[Stored items]
===

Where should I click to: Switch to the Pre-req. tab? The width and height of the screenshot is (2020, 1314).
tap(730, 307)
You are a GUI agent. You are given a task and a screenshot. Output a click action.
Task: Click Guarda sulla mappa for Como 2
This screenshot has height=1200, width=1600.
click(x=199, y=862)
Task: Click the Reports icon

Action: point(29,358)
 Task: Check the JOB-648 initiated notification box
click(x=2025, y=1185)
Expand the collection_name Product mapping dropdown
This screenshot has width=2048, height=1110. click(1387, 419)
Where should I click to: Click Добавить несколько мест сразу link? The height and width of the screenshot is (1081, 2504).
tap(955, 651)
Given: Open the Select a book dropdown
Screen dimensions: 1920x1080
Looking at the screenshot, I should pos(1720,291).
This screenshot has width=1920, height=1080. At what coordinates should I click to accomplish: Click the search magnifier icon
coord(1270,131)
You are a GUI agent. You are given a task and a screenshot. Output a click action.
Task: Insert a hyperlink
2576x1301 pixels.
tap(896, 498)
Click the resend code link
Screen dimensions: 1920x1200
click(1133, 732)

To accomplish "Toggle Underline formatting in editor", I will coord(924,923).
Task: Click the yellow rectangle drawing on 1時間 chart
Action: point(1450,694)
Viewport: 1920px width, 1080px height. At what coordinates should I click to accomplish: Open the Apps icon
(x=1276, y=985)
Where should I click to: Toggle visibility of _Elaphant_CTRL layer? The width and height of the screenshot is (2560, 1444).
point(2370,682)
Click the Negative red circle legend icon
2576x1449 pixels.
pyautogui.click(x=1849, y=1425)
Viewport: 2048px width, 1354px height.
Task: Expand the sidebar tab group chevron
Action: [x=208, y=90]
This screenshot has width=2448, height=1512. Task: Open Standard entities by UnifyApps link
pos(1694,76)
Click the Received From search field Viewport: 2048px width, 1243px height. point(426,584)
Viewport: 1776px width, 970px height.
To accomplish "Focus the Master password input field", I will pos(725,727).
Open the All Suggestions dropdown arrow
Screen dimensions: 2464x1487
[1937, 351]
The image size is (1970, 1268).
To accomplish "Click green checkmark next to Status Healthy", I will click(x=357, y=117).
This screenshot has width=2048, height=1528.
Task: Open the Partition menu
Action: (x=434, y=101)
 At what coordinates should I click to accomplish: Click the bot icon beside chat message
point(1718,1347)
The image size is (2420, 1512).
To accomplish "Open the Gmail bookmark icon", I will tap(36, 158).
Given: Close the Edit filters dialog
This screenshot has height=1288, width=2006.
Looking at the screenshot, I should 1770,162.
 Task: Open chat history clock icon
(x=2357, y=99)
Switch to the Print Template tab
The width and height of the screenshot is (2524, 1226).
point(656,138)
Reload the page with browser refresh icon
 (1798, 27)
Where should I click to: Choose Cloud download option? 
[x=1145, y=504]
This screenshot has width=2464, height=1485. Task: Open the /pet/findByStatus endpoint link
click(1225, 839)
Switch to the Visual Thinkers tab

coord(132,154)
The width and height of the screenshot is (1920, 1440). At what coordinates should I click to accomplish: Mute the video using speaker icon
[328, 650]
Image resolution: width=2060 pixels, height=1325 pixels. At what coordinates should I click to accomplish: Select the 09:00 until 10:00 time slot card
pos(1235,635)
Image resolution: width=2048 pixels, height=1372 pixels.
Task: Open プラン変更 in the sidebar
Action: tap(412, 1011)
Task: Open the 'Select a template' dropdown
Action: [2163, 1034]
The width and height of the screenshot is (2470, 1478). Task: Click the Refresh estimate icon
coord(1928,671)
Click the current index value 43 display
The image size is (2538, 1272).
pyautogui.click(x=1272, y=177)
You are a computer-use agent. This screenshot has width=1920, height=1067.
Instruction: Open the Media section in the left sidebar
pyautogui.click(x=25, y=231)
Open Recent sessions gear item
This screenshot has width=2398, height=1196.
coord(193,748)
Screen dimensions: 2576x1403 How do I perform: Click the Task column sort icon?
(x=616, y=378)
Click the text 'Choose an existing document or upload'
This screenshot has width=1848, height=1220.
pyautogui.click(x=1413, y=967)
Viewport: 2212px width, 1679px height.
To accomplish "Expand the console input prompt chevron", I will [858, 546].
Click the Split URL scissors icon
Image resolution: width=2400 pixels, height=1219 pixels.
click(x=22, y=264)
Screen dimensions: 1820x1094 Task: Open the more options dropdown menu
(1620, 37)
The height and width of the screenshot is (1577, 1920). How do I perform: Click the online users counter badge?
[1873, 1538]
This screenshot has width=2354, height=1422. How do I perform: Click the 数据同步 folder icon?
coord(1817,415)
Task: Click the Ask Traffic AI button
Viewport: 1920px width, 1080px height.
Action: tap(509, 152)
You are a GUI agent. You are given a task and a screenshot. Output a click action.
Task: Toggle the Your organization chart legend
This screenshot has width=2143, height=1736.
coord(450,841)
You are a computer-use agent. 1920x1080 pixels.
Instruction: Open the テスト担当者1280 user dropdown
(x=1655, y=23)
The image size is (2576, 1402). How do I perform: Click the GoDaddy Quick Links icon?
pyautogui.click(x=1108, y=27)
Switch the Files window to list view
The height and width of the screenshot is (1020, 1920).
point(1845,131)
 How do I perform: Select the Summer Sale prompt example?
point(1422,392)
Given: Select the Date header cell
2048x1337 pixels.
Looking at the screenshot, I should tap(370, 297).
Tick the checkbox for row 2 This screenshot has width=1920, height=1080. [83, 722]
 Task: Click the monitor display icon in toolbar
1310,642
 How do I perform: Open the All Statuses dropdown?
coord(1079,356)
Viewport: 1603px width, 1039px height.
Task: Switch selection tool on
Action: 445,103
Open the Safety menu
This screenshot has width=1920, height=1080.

===

**Exercise goal:** Go through the records above and, whenever a line includes the word "input", copy it.

**Answer box:**
To accomplish "Focus the Master password input field", I will pos(725,727).
To accomplish "Expand the console input prompt chevron", I will [858, 546].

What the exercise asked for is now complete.